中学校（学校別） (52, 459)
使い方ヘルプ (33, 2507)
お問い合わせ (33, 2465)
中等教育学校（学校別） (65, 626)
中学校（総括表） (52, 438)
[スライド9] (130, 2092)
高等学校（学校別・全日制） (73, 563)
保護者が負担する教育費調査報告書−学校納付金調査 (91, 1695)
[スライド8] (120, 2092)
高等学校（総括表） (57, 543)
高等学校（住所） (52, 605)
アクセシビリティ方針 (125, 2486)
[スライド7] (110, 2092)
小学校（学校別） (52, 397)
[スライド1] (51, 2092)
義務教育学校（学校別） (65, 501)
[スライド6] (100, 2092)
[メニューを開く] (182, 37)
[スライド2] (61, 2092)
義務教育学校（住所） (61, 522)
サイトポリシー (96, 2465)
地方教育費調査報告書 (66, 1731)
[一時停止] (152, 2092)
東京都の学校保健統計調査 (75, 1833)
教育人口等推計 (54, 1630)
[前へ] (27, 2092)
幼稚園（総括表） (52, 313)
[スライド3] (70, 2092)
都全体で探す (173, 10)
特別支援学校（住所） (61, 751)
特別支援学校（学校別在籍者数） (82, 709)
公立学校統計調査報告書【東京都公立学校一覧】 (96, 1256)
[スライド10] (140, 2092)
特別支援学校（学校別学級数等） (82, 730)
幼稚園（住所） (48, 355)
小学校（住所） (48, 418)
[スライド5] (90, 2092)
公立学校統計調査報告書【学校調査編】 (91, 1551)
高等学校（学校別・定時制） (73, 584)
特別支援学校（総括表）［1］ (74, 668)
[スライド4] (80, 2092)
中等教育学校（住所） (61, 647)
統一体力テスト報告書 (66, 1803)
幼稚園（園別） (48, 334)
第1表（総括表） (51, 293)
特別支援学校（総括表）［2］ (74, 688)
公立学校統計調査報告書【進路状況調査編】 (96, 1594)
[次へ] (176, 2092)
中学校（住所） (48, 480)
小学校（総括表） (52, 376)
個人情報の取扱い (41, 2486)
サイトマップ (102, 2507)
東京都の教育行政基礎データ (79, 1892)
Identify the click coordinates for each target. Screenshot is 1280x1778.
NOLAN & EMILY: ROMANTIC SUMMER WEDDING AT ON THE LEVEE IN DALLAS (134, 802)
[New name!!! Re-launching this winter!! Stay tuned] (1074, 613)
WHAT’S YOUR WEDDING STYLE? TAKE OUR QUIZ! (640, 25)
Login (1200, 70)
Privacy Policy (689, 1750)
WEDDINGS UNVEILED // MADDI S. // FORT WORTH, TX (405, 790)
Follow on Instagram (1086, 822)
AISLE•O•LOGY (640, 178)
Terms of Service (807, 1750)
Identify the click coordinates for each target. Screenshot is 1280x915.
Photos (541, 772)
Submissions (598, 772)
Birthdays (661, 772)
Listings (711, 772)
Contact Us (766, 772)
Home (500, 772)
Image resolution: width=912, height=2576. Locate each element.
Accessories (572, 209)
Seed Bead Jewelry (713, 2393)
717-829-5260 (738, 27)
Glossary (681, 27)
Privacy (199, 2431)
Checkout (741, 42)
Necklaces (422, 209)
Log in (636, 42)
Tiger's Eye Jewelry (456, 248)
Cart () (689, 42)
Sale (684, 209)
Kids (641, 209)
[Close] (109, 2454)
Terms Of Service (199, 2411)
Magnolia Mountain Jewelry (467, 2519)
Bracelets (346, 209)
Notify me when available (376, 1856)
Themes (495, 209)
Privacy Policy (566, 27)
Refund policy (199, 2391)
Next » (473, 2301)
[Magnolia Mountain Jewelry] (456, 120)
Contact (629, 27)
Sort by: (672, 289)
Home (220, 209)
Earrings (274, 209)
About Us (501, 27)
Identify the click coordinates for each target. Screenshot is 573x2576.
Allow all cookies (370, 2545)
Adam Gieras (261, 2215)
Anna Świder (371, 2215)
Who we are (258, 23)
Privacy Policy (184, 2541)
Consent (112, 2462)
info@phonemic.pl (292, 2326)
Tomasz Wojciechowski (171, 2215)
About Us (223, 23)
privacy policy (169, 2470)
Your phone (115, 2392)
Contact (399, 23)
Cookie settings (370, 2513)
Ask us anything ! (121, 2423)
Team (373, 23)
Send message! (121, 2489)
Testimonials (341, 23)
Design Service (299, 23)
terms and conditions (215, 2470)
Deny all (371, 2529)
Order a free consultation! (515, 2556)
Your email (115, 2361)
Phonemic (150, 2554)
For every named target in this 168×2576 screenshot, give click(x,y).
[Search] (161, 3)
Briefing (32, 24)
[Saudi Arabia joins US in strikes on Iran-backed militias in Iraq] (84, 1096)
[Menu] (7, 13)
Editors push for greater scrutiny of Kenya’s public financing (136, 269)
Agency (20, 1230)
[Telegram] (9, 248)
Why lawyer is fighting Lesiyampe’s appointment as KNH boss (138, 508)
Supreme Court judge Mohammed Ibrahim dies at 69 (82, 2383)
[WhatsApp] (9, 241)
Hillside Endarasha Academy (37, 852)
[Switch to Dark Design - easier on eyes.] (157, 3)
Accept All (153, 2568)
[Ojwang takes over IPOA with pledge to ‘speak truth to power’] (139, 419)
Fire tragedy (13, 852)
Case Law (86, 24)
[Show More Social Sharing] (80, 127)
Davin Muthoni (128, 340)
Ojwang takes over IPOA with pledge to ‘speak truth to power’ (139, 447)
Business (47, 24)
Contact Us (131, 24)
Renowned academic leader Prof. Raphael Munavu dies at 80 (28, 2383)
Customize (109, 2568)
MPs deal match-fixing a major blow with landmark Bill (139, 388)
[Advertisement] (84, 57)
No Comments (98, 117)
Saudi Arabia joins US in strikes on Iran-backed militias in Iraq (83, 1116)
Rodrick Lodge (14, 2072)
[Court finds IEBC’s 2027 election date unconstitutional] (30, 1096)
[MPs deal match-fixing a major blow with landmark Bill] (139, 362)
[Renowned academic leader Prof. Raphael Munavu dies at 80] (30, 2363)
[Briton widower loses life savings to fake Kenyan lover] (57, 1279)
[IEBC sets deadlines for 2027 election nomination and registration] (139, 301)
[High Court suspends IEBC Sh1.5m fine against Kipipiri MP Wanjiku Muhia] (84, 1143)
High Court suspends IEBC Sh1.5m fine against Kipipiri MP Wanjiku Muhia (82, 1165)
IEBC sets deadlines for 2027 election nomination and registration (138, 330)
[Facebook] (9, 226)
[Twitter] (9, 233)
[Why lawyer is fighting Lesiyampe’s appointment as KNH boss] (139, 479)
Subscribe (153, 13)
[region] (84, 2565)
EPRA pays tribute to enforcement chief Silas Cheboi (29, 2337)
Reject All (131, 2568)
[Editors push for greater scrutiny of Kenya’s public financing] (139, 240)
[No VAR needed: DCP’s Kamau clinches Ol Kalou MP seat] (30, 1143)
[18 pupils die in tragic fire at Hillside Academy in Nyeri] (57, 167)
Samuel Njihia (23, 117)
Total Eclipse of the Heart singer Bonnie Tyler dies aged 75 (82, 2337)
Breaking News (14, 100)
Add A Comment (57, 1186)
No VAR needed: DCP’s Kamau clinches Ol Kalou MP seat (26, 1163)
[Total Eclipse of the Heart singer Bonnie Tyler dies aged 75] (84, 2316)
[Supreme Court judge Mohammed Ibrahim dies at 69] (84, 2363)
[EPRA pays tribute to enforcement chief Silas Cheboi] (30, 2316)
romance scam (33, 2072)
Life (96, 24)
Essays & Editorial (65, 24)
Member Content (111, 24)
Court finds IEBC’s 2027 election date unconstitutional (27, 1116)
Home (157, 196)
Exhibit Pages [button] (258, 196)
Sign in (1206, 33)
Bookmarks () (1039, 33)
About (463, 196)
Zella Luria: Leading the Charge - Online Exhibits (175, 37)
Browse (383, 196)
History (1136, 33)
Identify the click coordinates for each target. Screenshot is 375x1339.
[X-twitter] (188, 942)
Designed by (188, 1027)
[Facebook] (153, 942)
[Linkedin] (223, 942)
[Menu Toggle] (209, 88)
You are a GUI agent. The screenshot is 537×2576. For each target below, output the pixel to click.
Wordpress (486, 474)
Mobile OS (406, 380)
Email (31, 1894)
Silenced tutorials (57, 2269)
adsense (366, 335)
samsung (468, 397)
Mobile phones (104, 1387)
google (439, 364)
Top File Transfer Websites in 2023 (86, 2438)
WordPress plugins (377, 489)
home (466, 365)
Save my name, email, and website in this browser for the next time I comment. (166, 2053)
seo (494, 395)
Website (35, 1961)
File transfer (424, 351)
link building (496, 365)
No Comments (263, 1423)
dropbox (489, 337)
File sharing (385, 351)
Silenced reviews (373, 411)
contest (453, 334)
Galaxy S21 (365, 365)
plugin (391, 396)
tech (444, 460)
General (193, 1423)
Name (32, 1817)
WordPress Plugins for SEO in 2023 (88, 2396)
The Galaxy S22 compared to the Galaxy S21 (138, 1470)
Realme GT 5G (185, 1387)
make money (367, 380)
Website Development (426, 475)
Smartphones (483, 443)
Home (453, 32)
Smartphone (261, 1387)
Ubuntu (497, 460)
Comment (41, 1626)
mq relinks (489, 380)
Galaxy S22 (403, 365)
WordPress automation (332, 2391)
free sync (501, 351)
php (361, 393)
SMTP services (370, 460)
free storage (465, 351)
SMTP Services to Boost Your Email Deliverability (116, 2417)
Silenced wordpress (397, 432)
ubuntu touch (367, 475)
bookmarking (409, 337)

┄┄┄┄┄┄┄┄┄┄

_WHAT TO WORK ON_: Look in the material above for the line with "Tiger's Eye Jewelry (456, 248)" and the line with "Briefing (32, 24)", and transcribe exactly those lines and all lines between them, nothing more.

_TASK RESULT_:
Tiger's Eye Jewelry (456, 248)
Cart () (689, 42)
Sale (684, 209)
Kids (641, 209)
[Close] (109, 2454)
Terms Of Service (199, 2411)
Magnolia Mountain Jewelry (467, 2519)
Bracelets (346, 209)
Notify me when available (376, 1856)
Themes (495, 209)
Privacy Policy (566, 27)
Refund policy (199, 2391)
Next » (473, 2301)
[Magnolia Mountain Jewelry] (456, 120)
Contact (629, 27)
Sort by: (672, 289)
Home (220, 209)
Earrings (274, 209)
About Us (501, 27)
Identify the click coordinates for each target. Screenshot is 573x2576.
Allow all cookies (370, 2545)
Adam Gieras (261, 2215)
Anna Świder (371, 2215)
Who we are (258, 23)
Privacy Policy (184, 2541)
Consent (112, 2462)
info@phonemic.pl (292, 2326)
Tomasz Wojciechowski (171, 2215)
About Us (223, 23)
privacy policy (169, 2470)
Your phone (115, 2392)
Contact (399, 23)
Cookie settings (370, 2513)
Ask us anything ! (121, 2423)
Team (373, 23)
Send message! (121, 2489)
Testimonials (341, 23)
Design Service (299, 23)
terms and conditions (215, 2470)
Deny all (371, 2529)
Order a free consultation! (515, 2556)
Your email (115, 2361)
Phonemic (150, 2554)
For every named target in this 168×2576 screenshot, give click(x,y).
[Search] (161, 3)
Briefing (32, 24)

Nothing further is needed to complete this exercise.